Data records
------------------------------------------------

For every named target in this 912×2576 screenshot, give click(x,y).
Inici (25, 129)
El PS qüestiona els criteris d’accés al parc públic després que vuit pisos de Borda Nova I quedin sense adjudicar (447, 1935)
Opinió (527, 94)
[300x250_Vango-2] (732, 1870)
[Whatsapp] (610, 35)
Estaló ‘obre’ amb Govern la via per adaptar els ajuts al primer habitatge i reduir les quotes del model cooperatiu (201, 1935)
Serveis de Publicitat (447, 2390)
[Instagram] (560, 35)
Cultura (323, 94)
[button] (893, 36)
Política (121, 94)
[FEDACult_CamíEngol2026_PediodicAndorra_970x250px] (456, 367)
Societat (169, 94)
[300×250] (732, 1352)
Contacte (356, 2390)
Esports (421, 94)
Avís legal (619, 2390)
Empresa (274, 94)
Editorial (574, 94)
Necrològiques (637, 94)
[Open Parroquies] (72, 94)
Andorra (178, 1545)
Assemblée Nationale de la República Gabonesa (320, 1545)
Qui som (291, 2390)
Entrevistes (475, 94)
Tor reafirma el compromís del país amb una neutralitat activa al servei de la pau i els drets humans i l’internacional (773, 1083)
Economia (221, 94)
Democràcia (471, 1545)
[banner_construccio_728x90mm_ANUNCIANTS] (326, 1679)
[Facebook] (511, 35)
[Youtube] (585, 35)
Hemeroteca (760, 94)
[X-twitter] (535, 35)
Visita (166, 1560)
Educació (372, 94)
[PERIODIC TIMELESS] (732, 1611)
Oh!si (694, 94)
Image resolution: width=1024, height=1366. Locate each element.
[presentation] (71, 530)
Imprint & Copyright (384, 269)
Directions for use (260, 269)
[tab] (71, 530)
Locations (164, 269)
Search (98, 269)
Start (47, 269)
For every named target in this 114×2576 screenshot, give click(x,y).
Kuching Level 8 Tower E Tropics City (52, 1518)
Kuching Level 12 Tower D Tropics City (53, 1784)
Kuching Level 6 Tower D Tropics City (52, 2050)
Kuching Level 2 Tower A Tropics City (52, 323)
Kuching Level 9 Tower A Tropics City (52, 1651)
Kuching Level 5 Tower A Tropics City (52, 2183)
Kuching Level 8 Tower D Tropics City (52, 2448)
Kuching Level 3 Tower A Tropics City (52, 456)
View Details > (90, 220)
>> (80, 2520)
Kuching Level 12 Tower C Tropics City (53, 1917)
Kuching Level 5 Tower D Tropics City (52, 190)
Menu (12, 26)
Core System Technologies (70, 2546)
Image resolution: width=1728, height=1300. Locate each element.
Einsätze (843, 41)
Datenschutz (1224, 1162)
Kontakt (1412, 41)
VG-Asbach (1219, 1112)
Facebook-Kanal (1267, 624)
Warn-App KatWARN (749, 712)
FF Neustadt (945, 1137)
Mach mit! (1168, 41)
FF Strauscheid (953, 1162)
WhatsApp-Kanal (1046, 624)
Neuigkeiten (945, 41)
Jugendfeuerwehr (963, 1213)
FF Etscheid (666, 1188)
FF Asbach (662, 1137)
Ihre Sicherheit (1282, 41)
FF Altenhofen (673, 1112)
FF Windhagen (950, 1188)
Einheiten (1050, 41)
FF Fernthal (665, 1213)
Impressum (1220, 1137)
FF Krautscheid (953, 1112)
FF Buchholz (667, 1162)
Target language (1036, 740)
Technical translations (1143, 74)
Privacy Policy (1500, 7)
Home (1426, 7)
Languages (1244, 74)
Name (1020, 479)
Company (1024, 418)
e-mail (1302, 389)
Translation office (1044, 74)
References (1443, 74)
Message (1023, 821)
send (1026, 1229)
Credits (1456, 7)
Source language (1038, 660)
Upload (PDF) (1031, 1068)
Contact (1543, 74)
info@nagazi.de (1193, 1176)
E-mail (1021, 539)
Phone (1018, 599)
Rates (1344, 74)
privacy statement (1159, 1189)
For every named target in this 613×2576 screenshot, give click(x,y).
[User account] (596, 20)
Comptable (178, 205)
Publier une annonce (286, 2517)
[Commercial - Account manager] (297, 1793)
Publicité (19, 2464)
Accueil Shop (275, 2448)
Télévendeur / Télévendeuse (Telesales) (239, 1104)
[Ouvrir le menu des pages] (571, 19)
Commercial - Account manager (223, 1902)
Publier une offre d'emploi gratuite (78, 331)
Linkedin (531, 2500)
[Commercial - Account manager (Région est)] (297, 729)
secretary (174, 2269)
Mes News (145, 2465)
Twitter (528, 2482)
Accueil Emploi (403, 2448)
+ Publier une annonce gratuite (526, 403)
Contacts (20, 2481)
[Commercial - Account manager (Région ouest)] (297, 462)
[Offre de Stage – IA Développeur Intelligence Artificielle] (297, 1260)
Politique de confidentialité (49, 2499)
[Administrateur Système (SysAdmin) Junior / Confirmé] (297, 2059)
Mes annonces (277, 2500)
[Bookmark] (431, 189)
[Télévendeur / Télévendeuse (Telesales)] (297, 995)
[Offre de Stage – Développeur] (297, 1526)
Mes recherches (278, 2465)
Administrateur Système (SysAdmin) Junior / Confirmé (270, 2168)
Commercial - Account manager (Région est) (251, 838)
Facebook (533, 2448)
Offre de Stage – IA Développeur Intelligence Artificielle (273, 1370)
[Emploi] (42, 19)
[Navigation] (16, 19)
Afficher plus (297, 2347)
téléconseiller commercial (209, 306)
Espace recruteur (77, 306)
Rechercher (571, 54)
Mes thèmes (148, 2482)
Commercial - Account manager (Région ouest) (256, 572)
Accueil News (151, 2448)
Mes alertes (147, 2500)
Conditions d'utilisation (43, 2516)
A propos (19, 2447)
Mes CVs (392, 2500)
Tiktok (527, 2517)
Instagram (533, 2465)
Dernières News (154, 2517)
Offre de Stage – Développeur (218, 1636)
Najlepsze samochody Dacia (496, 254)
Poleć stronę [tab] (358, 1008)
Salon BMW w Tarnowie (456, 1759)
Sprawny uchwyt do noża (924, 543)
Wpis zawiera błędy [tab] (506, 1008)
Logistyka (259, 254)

------------------------------------------------

#### DIRECTIONS
Find "Accueil" in the preceding records. Copy each line that holds it.

#### RESULT OF THE EXERCISE
Accueil Shop (275, 2448)
Accueil Emploi (403, 2448)
Accueil News (151, 2448)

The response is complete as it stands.